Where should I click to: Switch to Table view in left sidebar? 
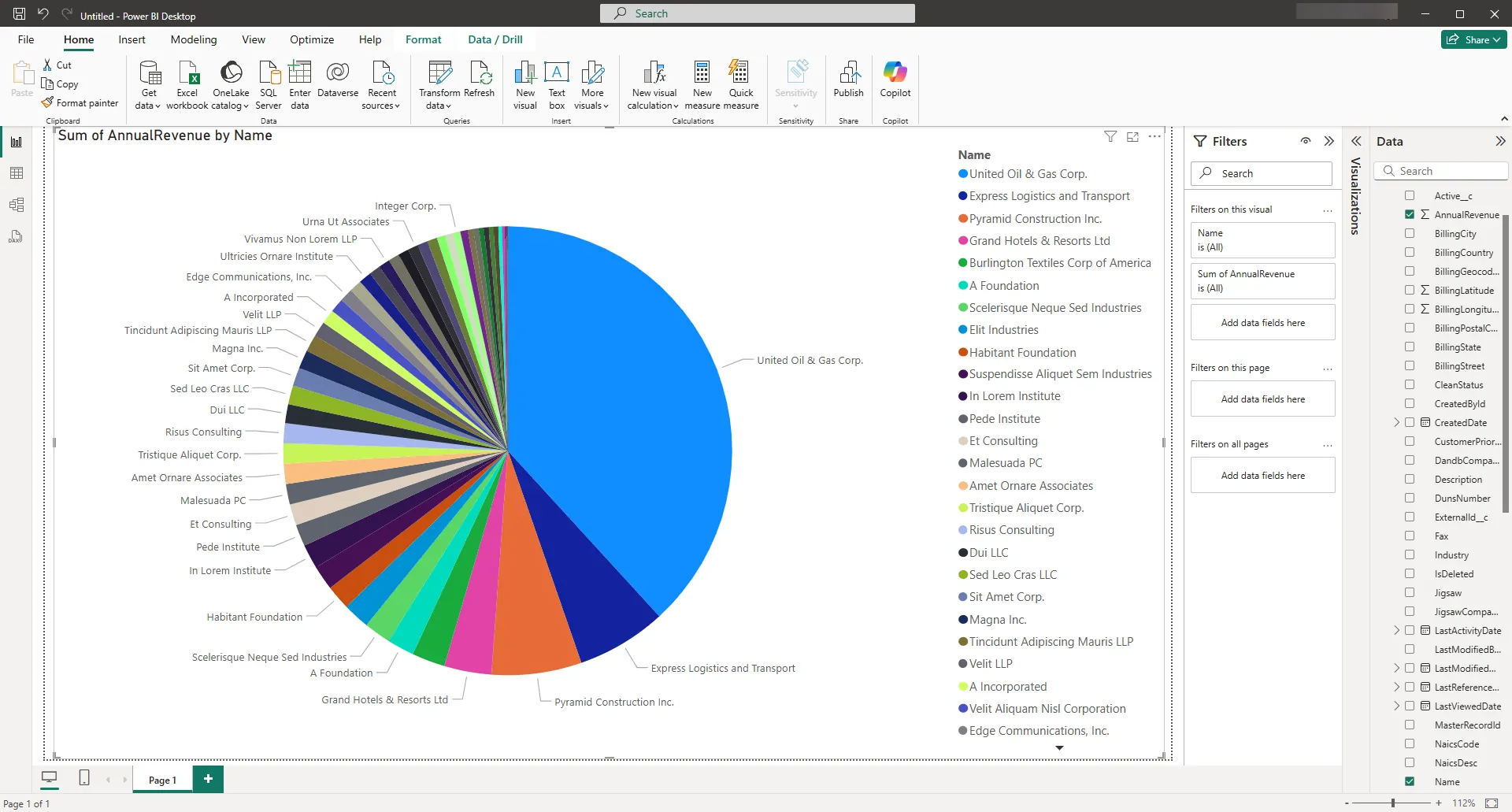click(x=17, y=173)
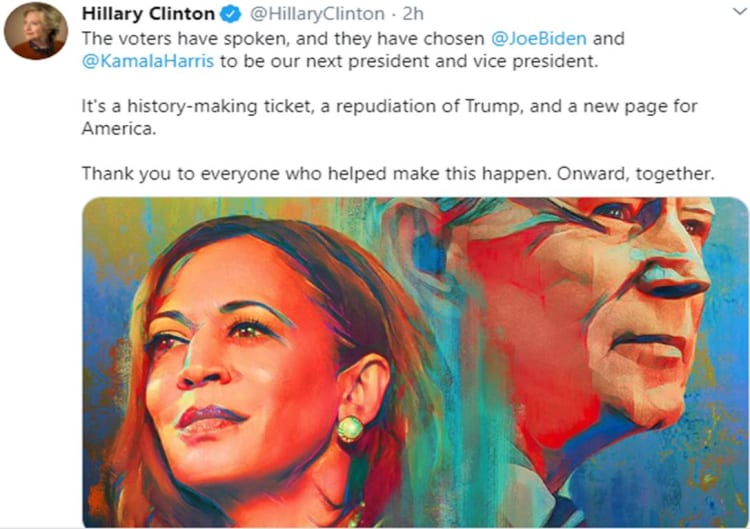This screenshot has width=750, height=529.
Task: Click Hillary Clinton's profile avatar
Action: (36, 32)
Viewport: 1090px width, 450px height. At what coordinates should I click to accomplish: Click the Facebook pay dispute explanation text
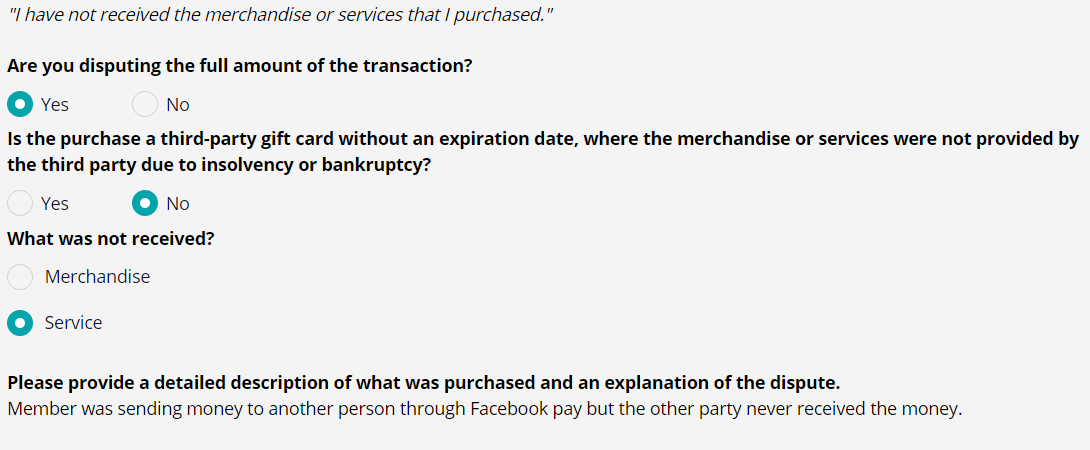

### YOUR ASSIGNMENT
A faithful copy of all the data above is required, printed exactly and with no pictures.

### PROBLEM SOLUTION
Where should I click to: Switch to Table view in left sidebar? 
click(x=17, y=173)
This screenshot has width=750, height=529.
Task: Click Hillary Clinton's profile avatar
Action: (36, 32)
Viewport: 1090px width, 450px height. At what coordinates should I click to accomplish: Click the Facebook pay dispute explanation text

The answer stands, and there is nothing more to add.